Office on Sport for Development and Peace
- Logo of UNOSDP
- Abbreviation: UNOSDP
- Merged into: United Nations Department of and Economic and Social Affairs
- Formation: 28 February 2001; 25 years ago
- Founder: Kofi Annan
- Dissolved: 30 April 2017; 8 years ago
- Purpose: sport & peacekeeping
- Headquarters: Geneve
- Locations: Geneve, Switzerland; New York City, United States; ;
- Coordinates: 46°13′42″N 6°06′35″E﻿ / ﻿46.2283824°N 6.1097541°E
- UN Special Adviser on Sport for Development and Peace: Wilfried Lemke
- Parent organization: United Nations
- Website: un.org/sport/

= United Nations Office on Sport for Development and Peace =

International recreation organization

The United Nations Office on Sport for Development and Peace (UNOSDP) was introduced by Kofi Annan in 2001. Its mandate was to coordinate the efforts undertaken by the United Nations in promoting sport in a systematic and coherent way as a means to contribute to the achievement of development and peace.

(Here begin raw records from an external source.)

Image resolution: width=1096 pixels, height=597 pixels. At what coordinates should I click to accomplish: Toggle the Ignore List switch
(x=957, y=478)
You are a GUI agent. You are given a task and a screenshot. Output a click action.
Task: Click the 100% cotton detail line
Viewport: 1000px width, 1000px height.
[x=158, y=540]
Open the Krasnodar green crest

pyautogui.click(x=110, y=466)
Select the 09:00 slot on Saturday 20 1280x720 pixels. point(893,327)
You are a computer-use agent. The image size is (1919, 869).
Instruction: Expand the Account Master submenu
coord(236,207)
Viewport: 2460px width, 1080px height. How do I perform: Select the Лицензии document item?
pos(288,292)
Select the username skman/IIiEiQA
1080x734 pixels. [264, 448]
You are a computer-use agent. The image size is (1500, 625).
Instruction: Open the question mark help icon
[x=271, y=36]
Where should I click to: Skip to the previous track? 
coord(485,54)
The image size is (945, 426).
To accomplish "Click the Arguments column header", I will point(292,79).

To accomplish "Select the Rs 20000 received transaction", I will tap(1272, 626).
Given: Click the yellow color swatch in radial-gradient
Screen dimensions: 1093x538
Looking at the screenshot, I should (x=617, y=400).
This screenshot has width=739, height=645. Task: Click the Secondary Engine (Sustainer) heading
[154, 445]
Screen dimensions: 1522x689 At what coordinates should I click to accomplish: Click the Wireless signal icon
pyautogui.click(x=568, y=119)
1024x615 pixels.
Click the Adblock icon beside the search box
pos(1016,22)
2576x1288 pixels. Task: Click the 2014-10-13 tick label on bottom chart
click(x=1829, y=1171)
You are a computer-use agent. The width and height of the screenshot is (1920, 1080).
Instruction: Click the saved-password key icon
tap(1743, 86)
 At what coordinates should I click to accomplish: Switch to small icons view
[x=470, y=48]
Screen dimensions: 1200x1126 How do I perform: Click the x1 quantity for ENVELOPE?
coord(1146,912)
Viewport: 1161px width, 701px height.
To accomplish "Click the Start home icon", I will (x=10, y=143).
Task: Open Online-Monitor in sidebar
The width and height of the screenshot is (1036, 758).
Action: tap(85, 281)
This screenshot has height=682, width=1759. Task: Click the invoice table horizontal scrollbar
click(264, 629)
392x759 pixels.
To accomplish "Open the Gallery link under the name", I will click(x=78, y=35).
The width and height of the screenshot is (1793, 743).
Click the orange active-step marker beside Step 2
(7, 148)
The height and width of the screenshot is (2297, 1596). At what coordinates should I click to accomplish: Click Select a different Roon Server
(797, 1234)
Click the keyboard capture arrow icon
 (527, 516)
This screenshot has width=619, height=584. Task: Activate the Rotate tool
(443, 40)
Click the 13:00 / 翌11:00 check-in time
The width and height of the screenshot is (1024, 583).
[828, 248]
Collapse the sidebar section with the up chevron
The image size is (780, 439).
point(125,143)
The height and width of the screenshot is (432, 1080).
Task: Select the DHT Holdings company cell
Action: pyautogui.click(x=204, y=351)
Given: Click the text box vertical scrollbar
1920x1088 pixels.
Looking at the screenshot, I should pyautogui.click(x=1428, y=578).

The second UN Special Adviser on Sport for Development and Peace was Wilfried Lemke from Bremen, Germany. He succeeded Adolf Ogi in March 2008. UNOSDP was situated at the UN Office at Geneva. There was also a liaison office at UN Headquarters in New York.

The United Nations announced the closure of the Office on Sport for Development and Peace on 4 May 2017.

== The UN Special Adviser on Sport for Development and Peace ==

Wilfried Lemke from Germany has been the Special Adviser on Sport for Development and Peace since March 2008. He was named by UN Secretary-General Ban Ki-moon. Through this nomination, Lemke also holds the position of an Under-Secretary-General. He reports directly to the Secretary-General.

In his position as a Special Adviser, he replaced Adolf Ogi from Switzerland. Ogi, former President of the Swiss Confederation and politician, had served the UN as Special Adviser for close to seven years between 2001 and 2007.